There is no easy fix for the decline in the number of rural hospitals, but Moran and other senators have proposed fixing the Medicare wage index. The index, which factors into reimbursement of hospitals serving Medicare patients, is a formula that accounts for geographic differences in wages and the cost of living. Some lawmakers contend that the formula penalizes rural hospitals and exacerbates the hospital shortage. Updating the index to increase payments to Medicare providers in underserved areas could draw more physicians to rural hospitals, which could help prevent hospitals from going under.

Some rural hospitals have tried another solution: joining multihospital systems. In California, where 25% of rural hospitals have closed over the past two decades, 19 rural hospitals have combined forces in systems composed of at least two other hospitals. However, our analysis of six of these hospitals showed mixed results for this strategy: The financial status of one rural hospital improved substantially after joining a system, but two others saw lower net income.

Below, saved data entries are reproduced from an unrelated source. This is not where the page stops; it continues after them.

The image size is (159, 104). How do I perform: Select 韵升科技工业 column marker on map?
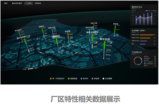tap(27, 45)
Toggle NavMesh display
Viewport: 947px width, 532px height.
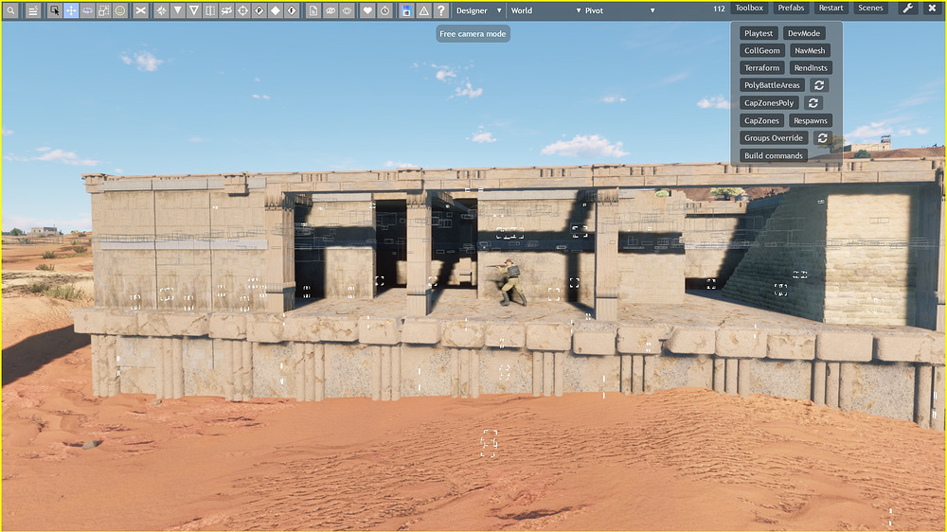(x=810, y=51)
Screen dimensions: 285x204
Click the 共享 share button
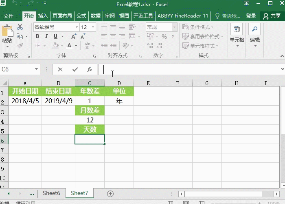point(272,16)
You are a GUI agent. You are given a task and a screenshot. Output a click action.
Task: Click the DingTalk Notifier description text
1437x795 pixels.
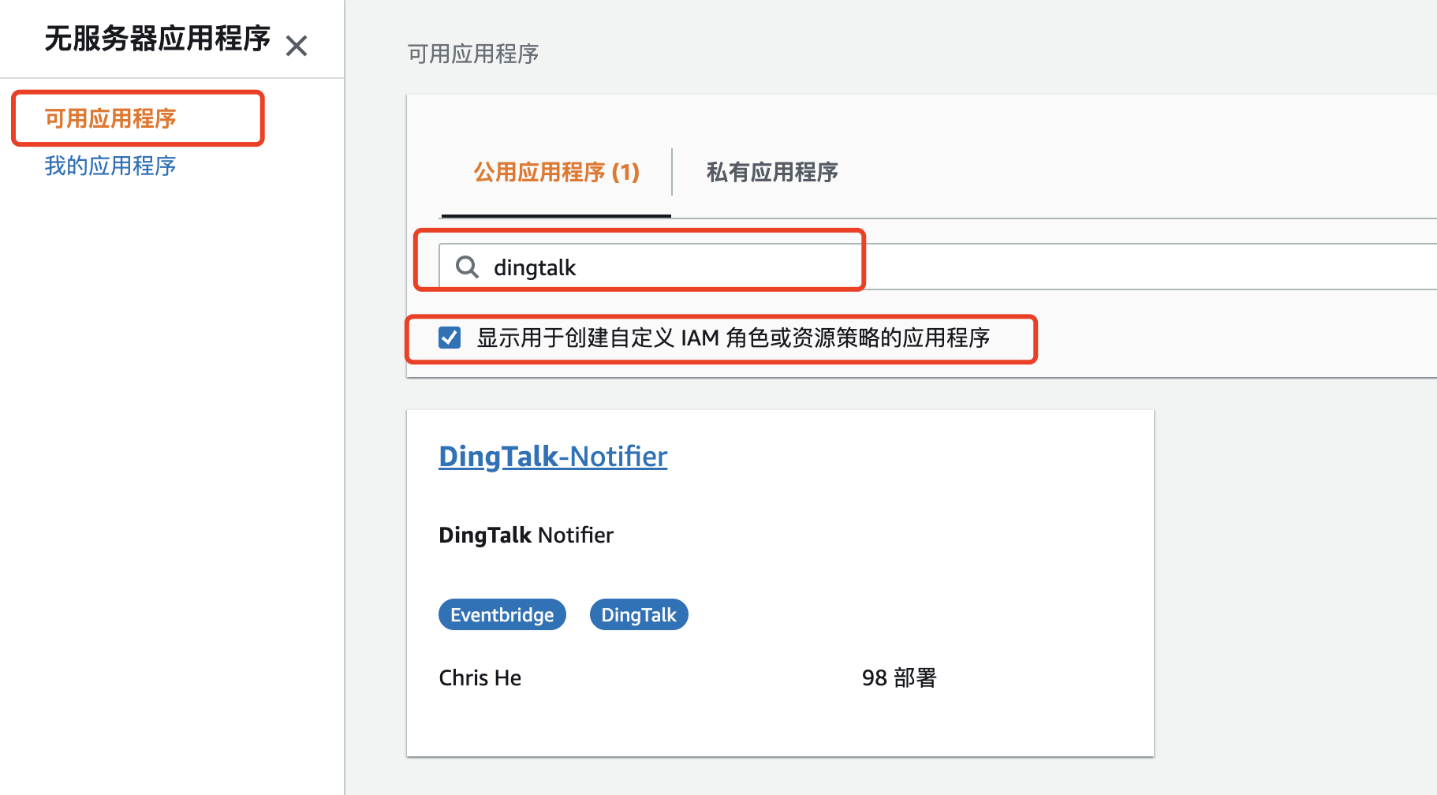click(526, 535)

Perhaps a more feasible solution to lack of access to care in rural areas can be found in expanding the health care workforce. A study published in Health Affairsfound a growing presence of nurse practitioners (NPs) among rural practices nationwide. From 2008 to 2016, the number of NPs in rural areas increased 43%. Not surprisingly, “states with restricted scopes of practice had lower NP presence and slower growth.” The authors conclude that “adding nurse practitioners is a useful way for practices to align themselves with contemporary efforts to improve access and performance.”

It seems fitting and bittersweet to end this edition of Essential Coverage with our tribute to the late Herrmann Spetzler, the visionary CEO and the heart of Open Door Community Health Centers in rural Humboldt and Del Norte Counties. To underscore his commitment to providing health care in remote locales, he often described himself in meetings and speeches as “Herrmann Spetzler, RURAL.” Spetzler’s unexpected death in March cut short his life’s work to provide health care to everyone, regardless of income or geography. His passing leaves a huge hole in the community he served.